New York State
Insurance Department


ISSUED: 3/20/2000

FOR IMMEDIATE RELEASE

LEVIN CLARIFIES RESPONSIBILITY FOR LATE PAYMENTS
MADE BY INDEPENDENT PRACTICE ASSOCIATIONS

             Superintendent of Insurance Neil D. Levin today reminded HMOs and insurance companies that they are fully responsible for compliance with the state’s Prompt Pay Law, even in cases where contracts are in place with outside entities that process claims, including Independent Practice Associations.

            "Our primary concern is to have New York State consumers and providers reimbursed in a timely manner," said Levin. "This directive makes it clear to the insurers that they will be held accountable for any late payments."

            Under the state’s Prompt Pay Law, all insurers are required to pay undisputed claims and bills within 45 days of receipt. Therefore, Levin said that insurers are ultimately responsible for compliance with this law, which includes the payment of interest due on the late claim and any fines imposed by the Department for violations. The Department’s directive is outlined in the Department’s Circular Letter #12.

            In an effort to spread financial risk, many HMOs are engaging in risk-sharing arrangements with Independent Practice Associations (IPAs). These entities accept and manage risk for the HMO and accept capitated payments. IPAs range in size from small physician practices to large multi-specialty organizations with hundreds of physician members. However, when an IPA is unable to manage the risk adequately and incurs enormous losses, this arrangement can seriously impact the HMO’s solvency – placing consumers at risk of losing their coverage.
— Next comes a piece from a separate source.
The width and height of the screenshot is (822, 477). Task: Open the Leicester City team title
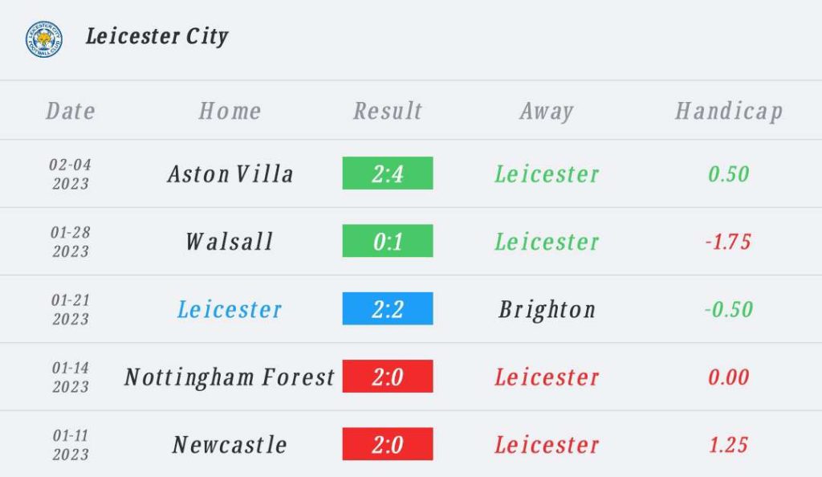[x=157, y=36]
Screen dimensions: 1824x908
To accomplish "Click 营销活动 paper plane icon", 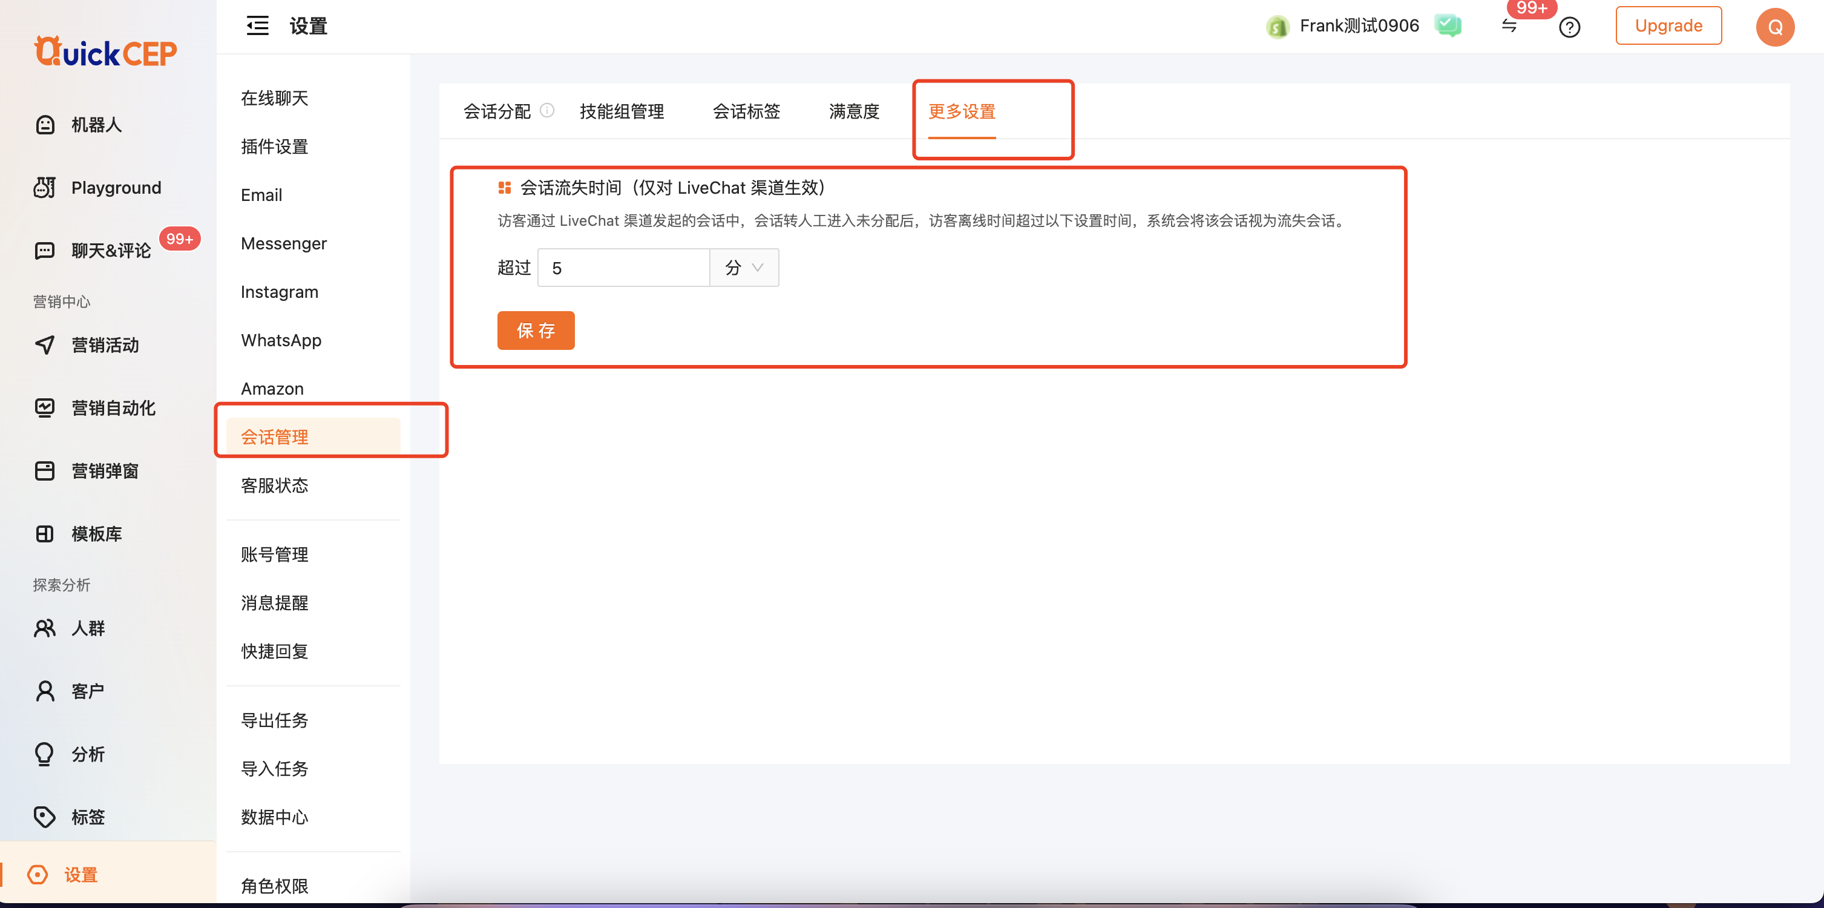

            To address this issue, the Department recently proposed Regulation 164, which is currently open for regulatory review and public comment. The regulation addresses an insurer’s obligation to assess the financial responsibility of the provider demonstrated by a financial security deposit equal to12.5% of the estimated annual capitation. The ability of the provider to meet this financial security deposit demonstrates that it is able to assume risk and absorb potential losses.